In July of this year, a 13-year-old girl near St. Louis was in a beauty salon along with two other juveniles when police were called in response to a shoplifting allegation. The police found two of the alleged suspects. The owners of the store, two elderly people in their 70s, agreed to allow the girl to be released with a stern warning about trespassing. Several hours later, the girl returned to the store with a gun and shot both people. Thankfully the two victims didn’t die from their injuries. But recovery from injuries at that age is not like when they were seven, 17 or 27.

Later on, the young girl turns herself in to police accompanied by her father and several aunts. Months later following the incident, the St. Louis chapter of the NAACP held a press conference. After doing their own investigation, they said the girl’s mom used drugs while she was pregnant with her, that the state failed the girl, her parents failed her, and other systems failed her.

“She is not a monster,” the St. Louis NAACP president proclaimed.

I can concur that there are others who are just as responsible for the girl’s behavior. What I question is the right of those who should have been judgmental 14 years prior to the girl’s creation. Could someone have told her drug-using mother not to use drugs or have sex that could lead to the creation of a child? Could someone have told her father not to sleep with someone who was a drug user and without utilizing protection from pregnancy? Those are the kinds of judgmental actions that many don’t want to hear. But those are exactly the kinds of judgmental issues that keep people in line and conforming to societal norms.

When the child was born, the state’s role was most likely to pay the cost for the birth and WIC to make sure she had something to eat.
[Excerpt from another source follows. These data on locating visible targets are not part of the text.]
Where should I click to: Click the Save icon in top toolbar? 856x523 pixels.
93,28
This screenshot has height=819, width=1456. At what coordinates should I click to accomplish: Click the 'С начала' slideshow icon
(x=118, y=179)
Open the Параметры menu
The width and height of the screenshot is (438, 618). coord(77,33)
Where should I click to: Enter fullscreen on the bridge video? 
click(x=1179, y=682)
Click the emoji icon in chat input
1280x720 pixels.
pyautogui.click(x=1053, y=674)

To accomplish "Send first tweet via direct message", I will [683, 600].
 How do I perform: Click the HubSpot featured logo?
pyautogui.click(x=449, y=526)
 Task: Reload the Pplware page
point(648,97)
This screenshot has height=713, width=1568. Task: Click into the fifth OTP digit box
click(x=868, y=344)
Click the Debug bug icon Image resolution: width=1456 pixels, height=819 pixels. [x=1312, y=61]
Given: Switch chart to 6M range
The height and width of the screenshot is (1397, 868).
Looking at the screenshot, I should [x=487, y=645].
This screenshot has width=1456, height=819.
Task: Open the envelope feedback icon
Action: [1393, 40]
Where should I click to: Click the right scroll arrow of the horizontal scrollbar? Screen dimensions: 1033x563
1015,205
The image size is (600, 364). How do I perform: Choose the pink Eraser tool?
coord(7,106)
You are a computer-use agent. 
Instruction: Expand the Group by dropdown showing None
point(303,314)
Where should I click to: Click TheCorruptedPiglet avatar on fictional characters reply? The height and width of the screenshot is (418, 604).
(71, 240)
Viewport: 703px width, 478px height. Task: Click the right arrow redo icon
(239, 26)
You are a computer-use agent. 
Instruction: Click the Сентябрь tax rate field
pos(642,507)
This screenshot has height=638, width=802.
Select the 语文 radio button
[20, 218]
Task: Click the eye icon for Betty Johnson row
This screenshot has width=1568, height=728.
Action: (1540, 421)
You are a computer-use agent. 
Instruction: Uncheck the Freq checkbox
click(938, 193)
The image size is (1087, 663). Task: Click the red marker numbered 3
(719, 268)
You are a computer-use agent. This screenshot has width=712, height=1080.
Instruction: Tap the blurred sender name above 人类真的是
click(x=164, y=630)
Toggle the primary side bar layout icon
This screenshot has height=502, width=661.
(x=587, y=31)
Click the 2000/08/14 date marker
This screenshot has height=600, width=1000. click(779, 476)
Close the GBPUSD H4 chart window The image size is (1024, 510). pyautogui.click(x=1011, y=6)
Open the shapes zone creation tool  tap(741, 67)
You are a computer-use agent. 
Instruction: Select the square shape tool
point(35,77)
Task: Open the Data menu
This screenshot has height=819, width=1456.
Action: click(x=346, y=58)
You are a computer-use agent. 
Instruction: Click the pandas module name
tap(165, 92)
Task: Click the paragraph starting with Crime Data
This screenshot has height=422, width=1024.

But the main responsibility for rearing the child is on those who conceived her along with contributions by other family members. The state didn’t raise this child; her parents did. And their piss-poor job shows 13 years later when she was able to obtain a gun and go shoot someone who had “judged” her by calling the police as she and her friends attempted to steal.

I can understand the NAACP wanting to express the need for funding for intervention sources to address this kind of problem. However, until we reverse the trend that “judgment” only comes at the end, nothing will change.